5.2. Drying Shrinkage

• The CVA mortar achieved the lowest shrinkage value in both curing processes, with −400 με and −600 με, respectively, being the only ones to show shrinkage lower than that of the VA50 mortar (−720 με). Thermal curing generally reduced drying shrinkage in comparison to standard curing, except for the VA50 and VA40-FA10 mortars. After being submitted to an initial 3 days 70 °C curing process, all the activated VA achieved a lower shrinkage value than that of VA50 mortar, which reached −800 με, except for the CaCl1-VA50-BFS10 mortar, which exhibited a 6% higher shrinkage value. The OPC achieved a −1100 με value after the standard curing process.

5.3. Acid-Attack Resistance

• When immersed in HCl, the VA mortars submitted to an initial 3 days at 70 °C curing process suffered higher weight loss and decreased strength than those submitted to standard curing conditions. In contrast, the VA mortars submitted to an initial 3 days at 70 °C curing process suffered a lower loss when they were immersed in H₂SO₄ and HNO₃.
• The VA mortar achieved the lowest resistance to HNO₃ attack, with up to 10% weight loss reduction, regardless of the curing method applied. The mixed activation mortar (CVA45-BFS5-CaCl1) demonstrated superior acid resistance under both curing conditions compared to other activation strategies. Furthermore, thermal curing enabled all mortars to achieve greater resistance than OPC mortar against all three acids studied, irrespective of the acid immersion.

## Dataset excerpt
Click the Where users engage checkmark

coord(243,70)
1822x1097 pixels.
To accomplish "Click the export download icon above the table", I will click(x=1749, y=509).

## Do this
Write the next part of the passage on mortar shrinkage and acid resistance, picking up after its final sentence. The lines above can be left aside.

## Exercise response
The activation of VA through calcination, alkaline activation (using 1% CaCl₂), the use of corrective agents (FA, BFS and L), and the mixed activation contributed to improving the mechanical, physical and durability properties of mortar produced using 50% of VA in replacement of OPC. The thermal curing at 70 °C for 3 days improved the early age compressive strength, the drying shrinkage and the acid resistance results of the 50% VA mortars. The CaCl1-VA50-BFS10 (with mixed activation methods) mortar submitted to an initial 3 days at 70 °C curing process showed similar compressive strength to OPC and higher resistance to acid attack. However, there was slightly increased porosity and drying shrinkage.

Future research should focus on evaluating the industrial-scale applicability and economic feasibility of activated volcanic ash-based mortar, including potential CO₂ emission reductions and cost benefits compared to conventional OPC systems.